----- Records shown
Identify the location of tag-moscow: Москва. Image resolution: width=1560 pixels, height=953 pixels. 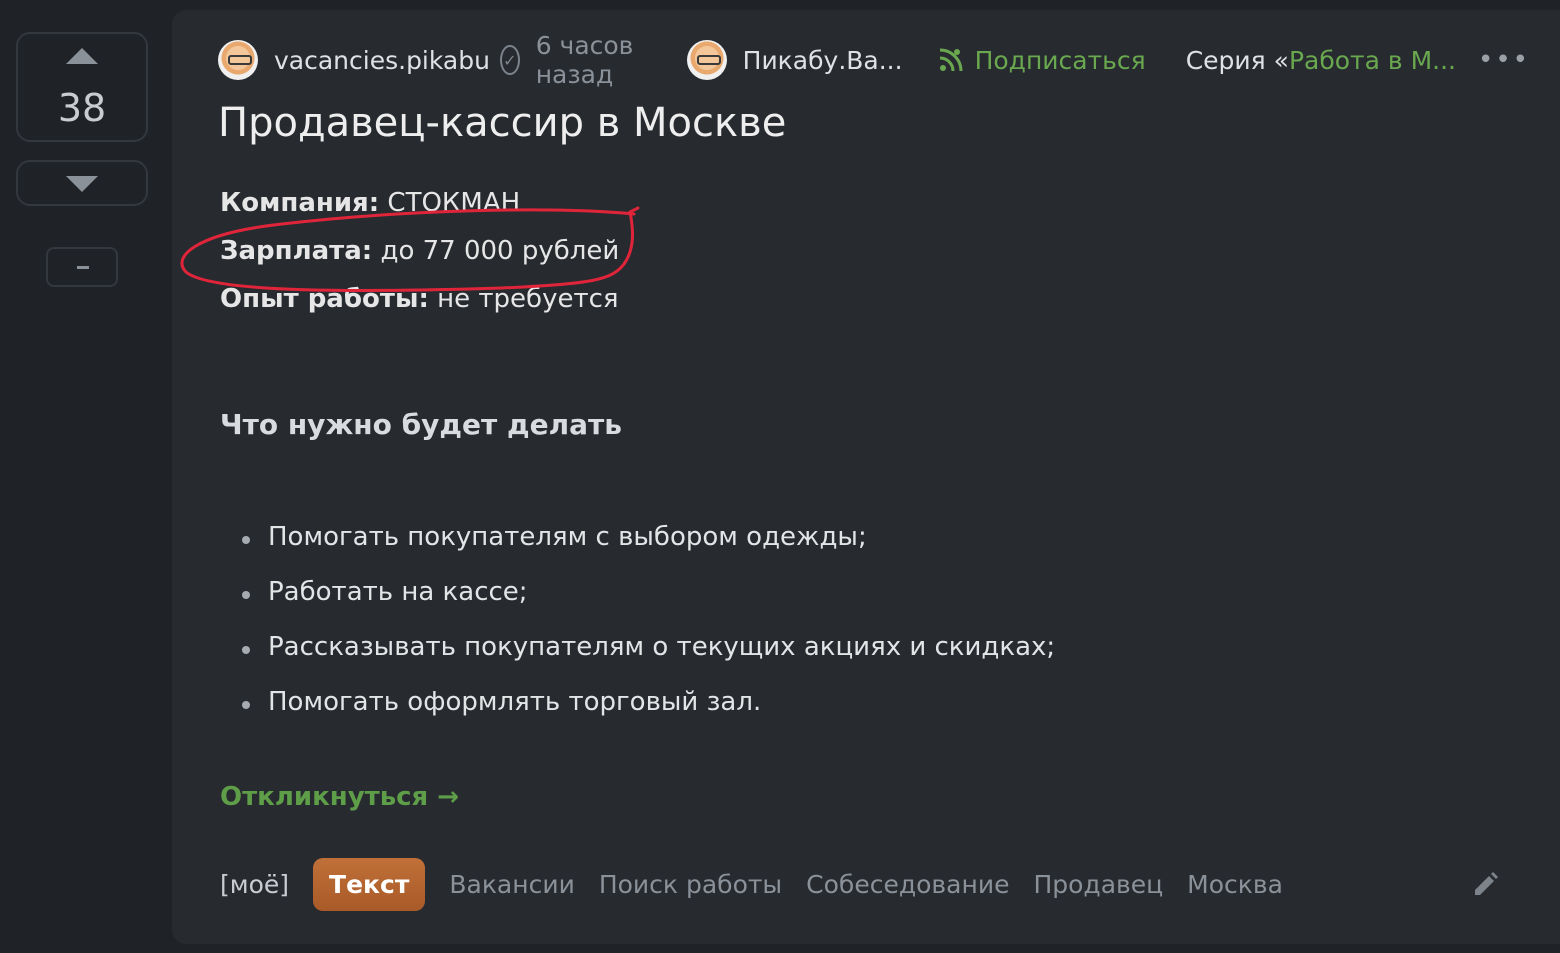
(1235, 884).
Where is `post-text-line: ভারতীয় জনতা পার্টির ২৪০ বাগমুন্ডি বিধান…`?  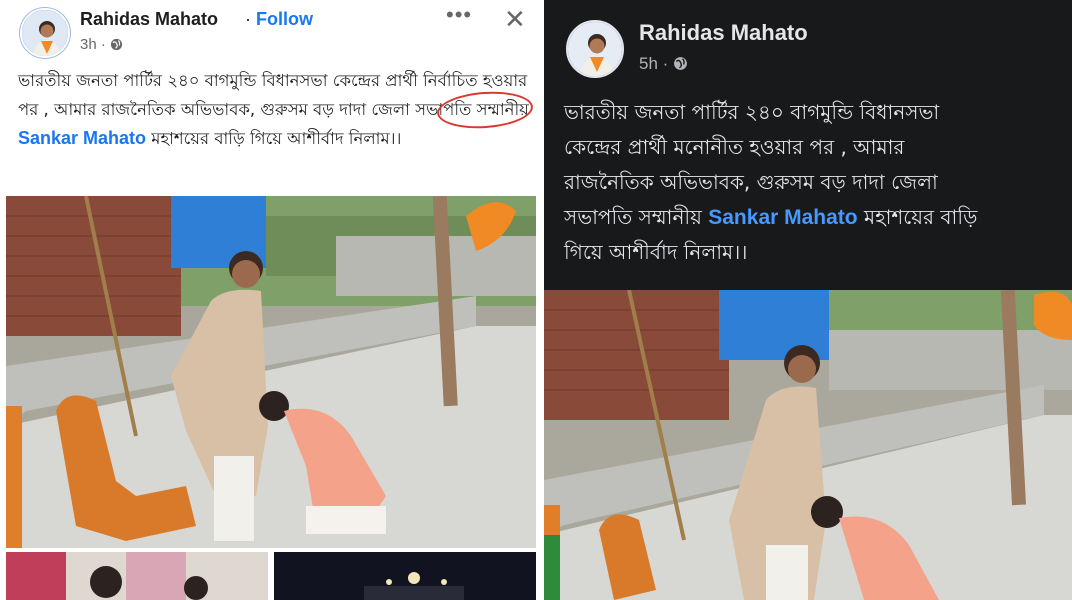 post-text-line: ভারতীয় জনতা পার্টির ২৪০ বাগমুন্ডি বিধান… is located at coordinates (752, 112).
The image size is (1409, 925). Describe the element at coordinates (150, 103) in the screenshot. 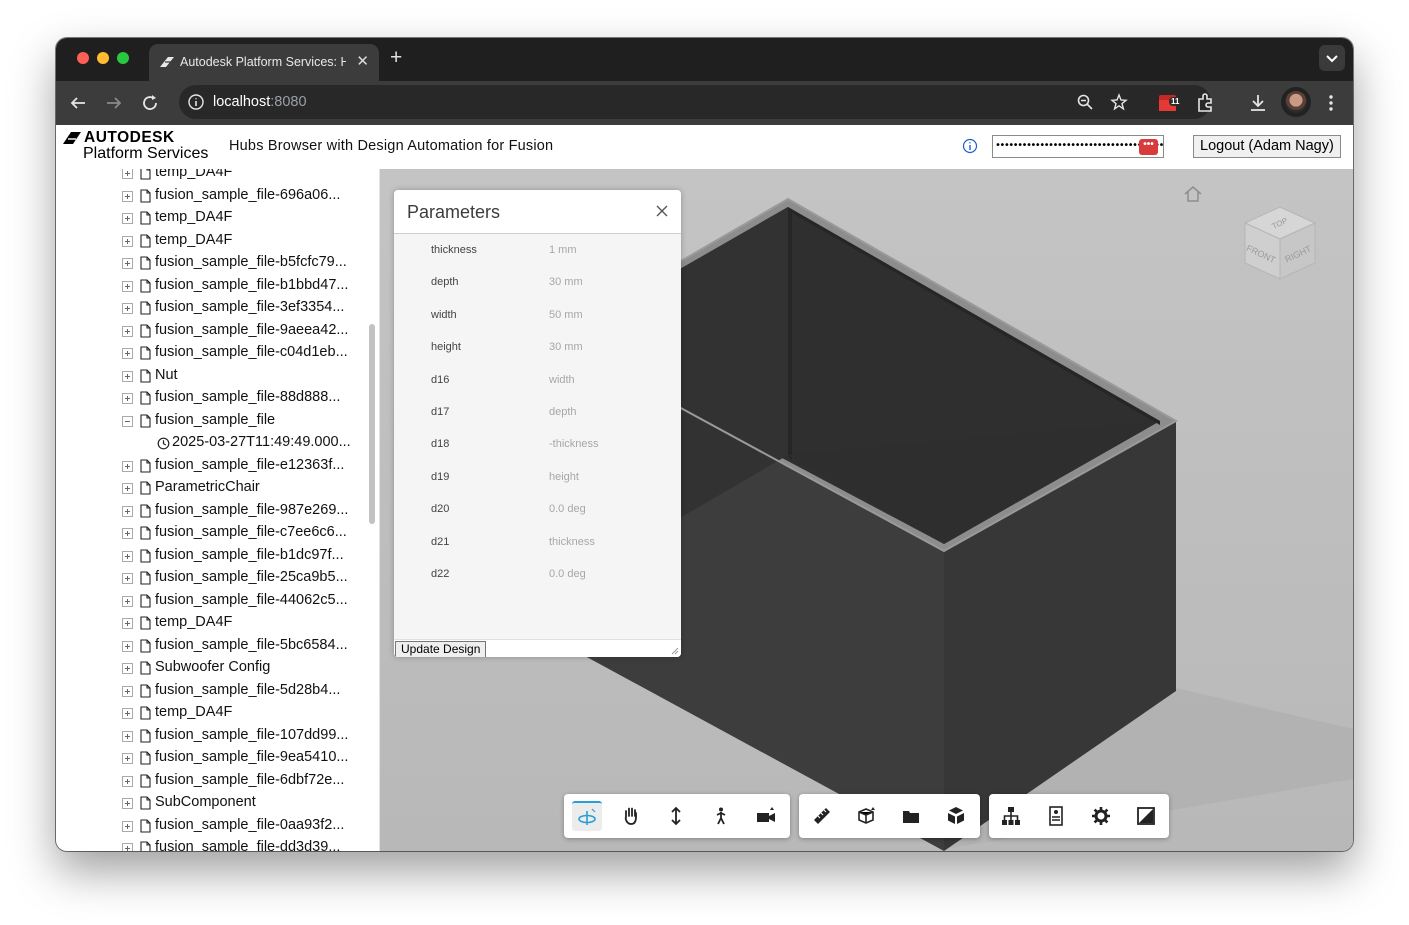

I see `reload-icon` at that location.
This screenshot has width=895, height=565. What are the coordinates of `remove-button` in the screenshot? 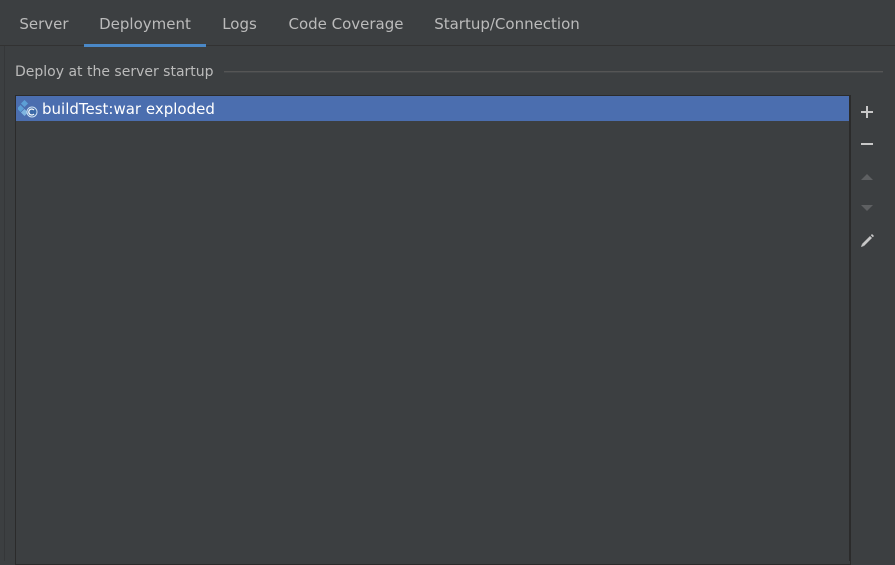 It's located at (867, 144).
----------
Format the entries from the beginning through the line that contains "(1235, 884)." as a JSON list of strings, one string per line, skipping any blank lines. Omit the pictures.

**Finished exercise**
[
  "Identify the location of tag-moscow: Москва. Image resolution: width=1560 pixels, height=953 pixels. ",
  "(1235, 884)."
]